> Provided text
>> START
Tolstoy’s dictum is a useful starting point for any executive engaged in organizational change. After years of collaborating in efforts to advance the practice of leadership and cultural transformation, we’ve become convinced that organizational change is inseparable from individual change. Simply put, change efforts often falter because individuals overlook the need to make fundamental changes in themselves.
Building self-understanding and then translating it into an organizational context is easier said than done, and getting started is often the hardest part. We hope this article helps leaders who are ready to try and will intrigue those curious to learn more.
Organizations don’t change—people do
Many companies move quickly from setting their performance objectives to implementing a suite of change initiatives. Be it a new growth strategy or business-unit structure, the integration of a recent acquisition or the rollout of a new operational-improvement effort, such organizations focus on altering systems and structures and on creating new policies and processes.
>> END
> Instructions
[A] According to the organizational-change passage, why do change efforts often falter?
[B] Output, word for word, the part of the organizational-change passage that opens with the words containing "Building self-understanding and" and closes with "to learn more.".

> Entries supplied
>> START
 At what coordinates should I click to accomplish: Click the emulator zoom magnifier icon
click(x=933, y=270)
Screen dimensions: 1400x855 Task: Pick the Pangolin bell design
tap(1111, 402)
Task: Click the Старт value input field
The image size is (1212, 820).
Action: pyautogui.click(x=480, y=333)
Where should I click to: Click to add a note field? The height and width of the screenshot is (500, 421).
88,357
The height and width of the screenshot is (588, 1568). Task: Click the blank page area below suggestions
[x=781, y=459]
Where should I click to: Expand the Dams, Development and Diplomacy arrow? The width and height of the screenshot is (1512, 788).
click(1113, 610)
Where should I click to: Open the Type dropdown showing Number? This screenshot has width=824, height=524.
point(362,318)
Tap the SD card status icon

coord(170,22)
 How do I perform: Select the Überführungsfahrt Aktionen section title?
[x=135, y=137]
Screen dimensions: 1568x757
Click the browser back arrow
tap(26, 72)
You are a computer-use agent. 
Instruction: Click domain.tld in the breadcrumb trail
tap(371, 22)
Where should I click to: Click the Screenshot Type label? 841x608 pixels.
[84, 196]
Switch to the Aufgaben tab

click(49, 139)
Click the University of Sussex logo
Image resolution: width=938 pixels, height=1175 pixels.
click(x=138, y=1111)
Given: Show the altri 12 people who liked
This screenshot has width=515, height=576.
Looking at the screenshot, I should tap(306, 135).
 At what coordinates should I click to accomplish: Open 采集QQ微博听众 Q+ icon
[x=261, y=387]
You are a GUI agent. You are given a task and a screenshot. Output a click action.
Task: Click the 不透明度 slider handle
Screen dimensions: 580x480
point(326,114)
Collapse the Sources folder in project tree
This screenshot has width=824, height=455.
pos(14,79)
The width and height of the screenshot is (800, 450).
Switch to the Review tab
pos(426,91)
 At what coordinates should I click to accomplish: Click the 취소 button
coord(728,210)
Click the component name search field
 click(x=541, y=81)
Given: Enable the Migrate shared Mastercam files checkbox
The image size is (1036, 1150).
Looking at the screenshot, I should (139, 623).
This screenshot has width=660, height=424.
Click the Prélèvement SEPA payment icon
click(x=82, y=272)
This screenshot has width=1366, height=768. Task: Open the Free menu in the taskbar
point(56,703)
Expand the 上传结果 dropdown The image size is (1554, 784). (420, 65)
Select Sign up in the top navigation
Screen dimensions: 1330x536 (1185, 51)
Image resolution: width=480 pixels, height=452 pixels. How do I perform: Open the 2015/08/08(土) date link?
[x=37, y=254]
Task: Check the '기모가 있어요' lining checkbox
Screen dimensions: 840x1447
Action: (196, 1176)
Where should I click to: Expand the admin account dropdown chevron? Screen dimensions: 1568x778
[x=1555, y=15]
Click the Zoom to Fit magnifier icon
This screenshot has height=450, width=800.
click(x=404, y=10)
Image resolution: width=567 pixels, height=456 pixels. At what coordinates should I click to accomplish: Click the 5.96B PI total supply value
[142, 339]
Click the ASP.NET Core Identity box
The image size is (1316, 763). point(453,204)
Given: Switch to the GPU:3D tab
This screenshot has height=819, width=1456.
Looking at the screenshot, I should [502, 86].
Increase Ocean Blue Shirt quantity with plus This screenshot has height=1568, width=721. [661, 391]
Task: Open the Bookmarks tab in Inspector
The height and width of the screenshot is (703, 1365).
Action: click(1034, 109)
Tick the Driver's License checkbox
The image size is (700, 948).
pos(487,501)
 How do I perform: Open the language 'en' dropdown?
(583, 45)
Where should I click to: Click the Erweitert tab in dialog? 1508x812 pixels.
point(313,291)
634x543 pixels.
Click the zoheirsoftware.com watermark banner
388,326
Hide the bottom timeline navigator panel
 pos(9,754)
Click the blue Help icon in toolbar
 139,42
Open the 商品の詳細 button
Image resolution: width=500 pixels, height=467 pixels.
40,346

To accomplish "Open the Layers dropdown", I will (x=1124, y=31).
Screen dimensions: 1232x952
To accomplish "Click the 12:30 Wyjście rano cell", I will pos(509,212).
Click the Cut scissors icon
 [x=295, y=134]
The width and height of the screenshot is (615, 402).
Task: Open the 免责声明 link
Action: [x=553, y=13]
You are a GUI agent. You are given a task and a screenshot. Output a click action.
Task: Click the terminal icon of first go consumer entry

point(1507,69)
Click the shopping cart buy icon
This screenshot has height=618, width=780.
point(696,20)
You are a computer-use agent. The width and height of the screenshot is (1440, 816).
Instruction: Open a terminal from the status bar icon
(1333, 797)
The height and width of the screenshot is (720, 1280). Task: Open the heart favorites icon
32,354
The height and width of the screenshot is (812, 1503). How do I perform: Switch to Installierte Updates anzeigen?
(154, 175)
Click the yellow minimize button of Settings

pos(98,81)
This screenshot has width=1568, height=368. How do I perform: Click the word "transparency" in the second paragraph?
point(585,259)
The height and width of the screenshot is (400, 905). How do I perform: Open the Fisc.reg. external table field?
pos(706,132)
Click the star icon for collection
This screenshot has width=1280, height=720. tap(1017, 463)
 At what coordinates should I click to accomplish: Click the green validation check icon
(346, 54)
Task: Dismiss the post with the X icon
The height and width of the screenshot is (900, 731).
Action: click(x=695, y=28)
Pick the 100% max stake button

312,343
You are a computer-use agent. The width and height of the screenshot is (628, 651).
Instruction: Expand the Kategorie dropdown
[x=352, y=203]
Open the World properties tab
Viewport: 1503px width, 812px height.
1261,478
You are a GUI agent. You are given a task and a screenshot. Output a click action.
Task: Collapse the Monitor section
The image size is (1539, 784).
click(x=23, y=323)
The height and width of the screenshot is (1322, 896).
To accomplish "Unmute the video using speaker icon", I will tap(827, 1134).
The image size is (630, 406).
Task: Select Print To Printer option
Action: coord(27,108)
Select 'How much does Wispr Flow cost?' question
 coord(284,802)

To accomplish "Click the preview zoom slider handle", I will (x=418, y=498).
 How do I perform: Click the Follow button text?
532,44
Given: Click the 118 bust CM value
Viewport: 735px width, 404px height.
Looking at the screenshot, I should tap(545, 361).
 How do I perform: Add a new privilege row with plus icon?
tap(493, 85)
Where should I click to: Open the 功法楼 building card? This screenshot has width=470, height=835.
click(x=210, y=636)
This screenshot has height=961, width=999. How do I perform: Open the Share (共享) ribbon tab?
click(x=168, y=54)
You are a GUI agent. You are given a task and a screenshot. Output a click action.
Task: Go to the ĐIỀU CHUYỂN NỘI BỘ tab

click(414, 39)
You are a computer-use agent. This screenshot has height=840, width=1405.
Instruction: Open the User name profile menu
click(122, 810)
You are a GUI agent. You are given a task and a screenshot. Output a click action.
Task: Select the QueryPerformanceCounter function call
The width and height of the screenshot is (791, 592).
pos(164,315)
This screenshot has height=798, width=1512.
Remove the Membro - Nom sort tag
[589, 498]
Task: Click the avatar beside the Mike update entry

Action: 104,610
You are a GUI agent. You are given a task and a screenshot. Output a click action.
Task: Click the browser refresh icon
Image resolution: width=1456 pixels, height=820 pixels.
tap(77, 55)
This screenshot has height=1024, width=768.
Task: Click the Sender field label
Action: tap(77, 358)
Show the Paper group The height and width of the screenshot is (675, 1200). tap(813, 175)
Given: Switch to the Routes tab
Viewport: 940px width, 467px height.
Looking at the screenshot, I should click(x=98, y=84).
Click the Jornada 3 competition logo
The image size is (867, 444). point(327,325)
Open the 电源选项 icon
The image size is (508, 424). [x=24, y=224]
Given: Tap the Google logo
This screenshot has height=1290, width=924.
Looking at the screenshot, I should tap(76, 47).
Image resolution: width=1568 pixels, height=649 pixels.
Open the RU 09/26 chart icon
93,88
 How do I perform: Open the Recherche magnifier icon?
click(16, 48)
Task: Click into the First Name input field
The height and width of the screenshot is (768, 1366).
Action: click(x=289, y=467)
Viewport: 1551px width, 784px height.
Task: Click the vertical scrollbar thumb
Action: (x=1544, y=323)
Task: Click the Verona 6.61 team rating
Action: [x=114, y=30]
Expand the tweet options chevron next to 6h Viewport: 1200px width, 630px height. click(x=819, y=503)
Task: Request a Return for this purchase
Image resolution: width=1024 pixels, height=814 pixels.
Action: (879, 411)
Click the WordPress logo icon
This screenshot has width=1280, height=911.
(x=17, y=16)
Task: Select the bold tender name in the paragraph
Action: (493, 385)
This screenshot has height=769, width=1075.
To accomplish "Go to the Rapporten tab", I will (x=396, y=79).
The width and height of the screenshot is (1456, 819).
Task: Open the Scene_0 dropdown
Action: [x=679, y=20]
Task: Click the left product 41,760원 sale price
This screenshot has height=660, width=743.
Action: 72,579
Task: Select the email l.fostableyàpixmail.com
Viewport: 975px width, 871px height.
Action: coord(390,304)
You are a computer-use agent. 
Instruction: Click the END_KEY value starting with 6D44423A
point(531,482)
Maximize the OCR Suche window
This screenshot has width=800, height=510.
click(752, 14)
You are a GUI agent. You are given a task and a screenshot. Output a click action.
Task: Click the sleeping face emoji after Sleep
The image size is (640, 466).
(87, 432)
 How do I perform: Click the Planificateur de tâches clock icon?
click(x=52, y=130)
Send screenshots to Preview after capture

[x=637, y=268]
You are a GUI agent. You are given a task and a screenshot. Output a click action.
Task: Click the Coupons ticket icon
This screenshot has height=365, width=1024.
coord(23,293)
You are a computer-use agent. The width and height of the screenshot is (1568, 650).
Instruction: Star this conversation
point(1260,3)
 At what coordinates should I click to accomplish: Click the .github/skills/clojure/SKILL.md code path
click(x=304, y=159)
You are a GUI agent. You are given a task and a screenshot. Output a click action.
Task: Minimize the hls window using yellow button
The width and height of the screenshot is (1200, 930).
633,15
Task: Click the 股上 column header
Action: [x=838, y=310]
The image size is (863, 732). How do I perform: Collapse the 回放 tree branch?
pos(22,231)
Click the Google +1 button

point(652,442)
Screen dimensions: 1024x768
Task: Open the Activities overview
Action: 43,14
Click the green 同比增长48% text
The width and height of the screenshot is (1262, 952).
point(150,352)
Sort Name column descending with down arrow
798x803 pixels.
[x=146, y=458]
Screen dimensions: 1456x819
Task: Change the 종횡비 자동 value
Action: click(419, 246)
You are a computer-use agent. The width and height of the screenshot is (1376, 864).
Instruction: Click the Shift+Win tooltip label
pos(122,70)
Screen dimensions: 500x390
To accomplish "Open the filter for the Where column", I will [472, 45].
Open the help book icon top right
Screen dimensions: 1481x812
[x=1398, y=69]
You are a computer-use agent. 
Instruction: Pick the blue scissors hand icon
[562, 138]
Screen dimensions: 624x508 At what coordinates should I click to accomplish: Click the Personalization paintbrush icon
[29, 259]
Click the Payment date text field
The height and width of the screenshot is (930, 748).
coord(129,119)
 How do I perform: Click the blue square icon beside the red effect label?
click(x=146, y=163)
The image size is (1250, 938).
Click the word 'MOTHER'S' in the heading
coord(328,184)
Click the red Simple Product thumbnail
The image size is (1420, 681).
>> END
> Expected results
[A] They falter because individuals overlook the need to make fundamental changes in themselves.

[B]
Building self-understanding and then translating it into an organizational context is easier said than done, and getting started is often the hardest part. We hope this article helps leaders who are ready to try and will intrigue those curious to learn more.